All lines from the one containing "Screen dimensions: 892x293" through the end of the data below are to be transcribed exactly. Leave out the rest.

(Pixel coordinate grounding data)
++++
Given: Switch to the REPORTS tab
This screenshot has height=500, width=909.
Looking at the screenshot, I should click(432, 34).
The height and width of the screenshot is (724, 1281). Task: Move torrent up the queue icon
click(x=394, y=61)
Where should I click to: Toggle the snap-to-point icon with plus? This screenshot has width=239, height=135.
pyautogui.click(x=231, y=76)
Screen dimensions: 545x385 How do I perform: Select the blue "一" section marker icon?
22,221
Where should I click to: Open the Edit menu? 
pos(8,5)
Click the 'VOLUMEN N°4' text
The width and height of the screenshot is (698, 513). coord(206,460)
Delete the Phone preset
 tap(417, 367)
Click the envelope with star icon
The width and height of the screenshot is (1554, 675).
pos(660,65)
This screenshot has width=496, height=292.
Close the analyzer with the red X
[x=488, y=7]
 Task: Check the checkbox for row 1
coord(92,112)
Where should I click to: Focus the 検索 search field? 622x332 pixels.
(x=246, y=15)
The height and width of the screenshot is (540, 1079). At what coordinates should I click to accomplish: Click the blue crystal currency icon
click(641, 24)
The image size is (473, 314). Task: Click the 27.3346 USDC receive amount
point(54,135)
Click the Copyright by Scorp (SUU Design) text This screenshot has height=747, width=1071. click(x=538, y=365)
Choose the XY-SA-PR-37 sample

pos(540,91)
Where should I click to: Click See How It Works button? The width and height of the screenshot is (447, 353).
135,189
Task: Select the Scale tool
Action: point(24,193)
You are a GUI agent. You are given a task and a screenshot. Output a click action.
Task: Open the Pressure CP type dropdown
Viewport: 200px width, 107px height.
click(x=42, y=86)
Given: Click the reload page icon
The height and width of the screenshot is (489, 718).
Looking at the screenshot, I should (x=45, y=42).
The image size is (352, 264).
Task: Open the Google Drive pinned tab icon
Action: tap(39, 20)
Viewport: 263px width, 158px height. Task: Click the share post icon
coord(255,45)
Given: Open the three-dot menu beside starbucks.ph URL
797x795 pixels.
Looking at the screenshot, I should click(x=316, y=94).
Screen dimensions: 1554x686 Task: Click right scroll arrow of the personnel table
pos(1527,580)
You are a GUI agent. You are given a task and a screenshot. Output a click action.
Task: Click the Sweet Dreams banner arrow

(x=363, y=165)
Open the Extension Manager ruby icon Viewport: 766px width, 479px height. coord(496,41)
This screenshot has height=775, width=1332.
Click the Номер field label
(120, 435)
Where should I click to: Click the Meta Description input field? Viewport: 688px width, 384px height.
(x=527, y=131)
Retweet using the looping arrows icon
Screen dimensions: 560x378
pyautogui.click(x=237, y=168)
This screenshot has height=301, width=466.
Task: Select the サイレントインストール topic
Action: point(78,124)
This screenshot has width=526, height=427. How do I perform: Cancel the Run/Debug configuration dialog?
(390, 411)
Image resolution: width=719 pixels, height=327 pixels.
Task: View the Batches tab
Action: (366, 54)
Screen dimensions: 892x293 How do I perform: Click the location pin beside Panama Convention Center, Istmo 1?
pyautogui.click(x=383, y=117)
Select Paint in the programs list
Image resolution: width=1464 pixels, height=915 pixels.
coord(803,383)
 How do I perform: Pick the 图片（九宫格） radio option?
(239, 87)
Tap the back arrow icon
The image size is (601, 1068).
++++
• [TASK RESULT]
Screen dimensions: 892x293 How do I perform: Click the location pin beside Panama Convention Center, Istmo 1?
pyautogui.click(x=383, y=117)
Select Paint in the programs list
Image resolution: width=1464 pixels, height=915 pixels.
coord(803,383)
 How do I perform: Pick the 图片（九宫格） radio option?
(239, 87)
Tap the back arrow icon
The image size is (601, 1068).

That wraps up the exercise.